How it Works: Flexible Working

The idea that employees should have the freedom (within limits) to work at times which suit them caught on in the last decades of the 20th century. The “9 to 5” mentality, that employees worked only between those eight hours of the day, with one hour off for lunch, was still prevalent in the early 1980s when a famous film was made with that title. The office-based staff in the film clocked in and out of work much as assembly-line workers had done in pre-war car factories. The working practices of the three main actresses in the film look as out of date today as the clothes that they wear.

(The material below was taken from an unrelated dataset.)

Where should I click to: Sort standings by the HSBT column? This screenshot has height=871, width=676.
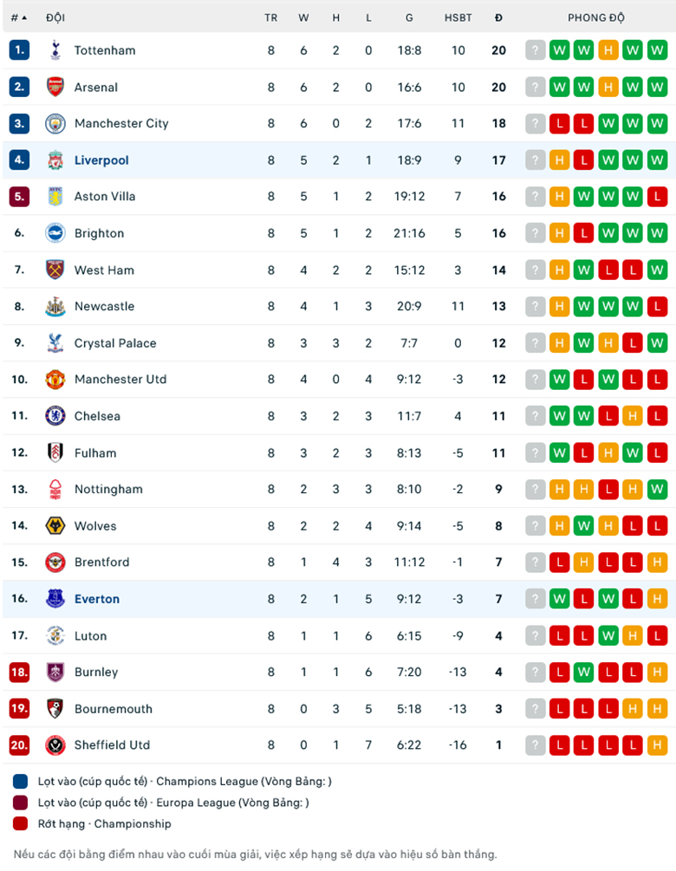coord(458,17)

Three things in particular changed that practice:
  • A shift from manufacturing to service industries (at least in developed economies). While production-line workers have to be physically present at one spot at more or less the same time, service workers are much less constrained. An insurance clerk, for example, can process claims at almost any hour of the day, and many creative types (in advertising, say, or graphic design) would claim to work better between the hours of 9pm and 5am than between 9am and 5pm. As services came to account for a larger and larger percentage of economic activity, so the opportunities to work more flexibly increased. This took pressure off the fabled urban rush-hour. Rush-hours did not disappear altogether, but they did become less intense and more extended.
  • The growing number of women in the workforce forced employers to be more flexible. Women needed time off to collect children from school, to take family members for hospital visits, and to do all the other tasks that had been expected of them before they entered the workforce in bulk. They did not expect to work fewer hours than men; they merely expected them to be less rigidly predetermined. They also wanted to take longer periods of leave—to have their children or to care for elderly relatives. If employers wanted to benefit from women’s skills (and the generally lower price of their labour), they would have to accommodate these requirements.
  • While workers wanted more flexibility, technology enabled them to have it. The PC, cheaper telecommunications and broadband internet enabled the creation of near-virtual firms whose employees were flexible in both the time and the place that they worked. Some of them worked at home, but others worked out of the back of a van or the company car, keeping themselves in touch with their office via wireless internet access and mobile telecommunications. Another chunk of service workers—consultants and the like—spent much of their time in offices provided by their clients. A company as big as IBM can say that today only 60% of its employees actually work on company premises. The other 40% are elsewhere.

For some, this flexibility was a source of freedom, but for others it was, perversely, a burden. Several surveys found that flexible working could mean working all hours of the day. Afraid that their bosses would assume (as surprisingly many still do) that absence meant skiving, they felt under pressure to work ever harder and to overcompensate. What’s more, they feared that being out of sight meant they were out of mind when it was time to be considered for promotion.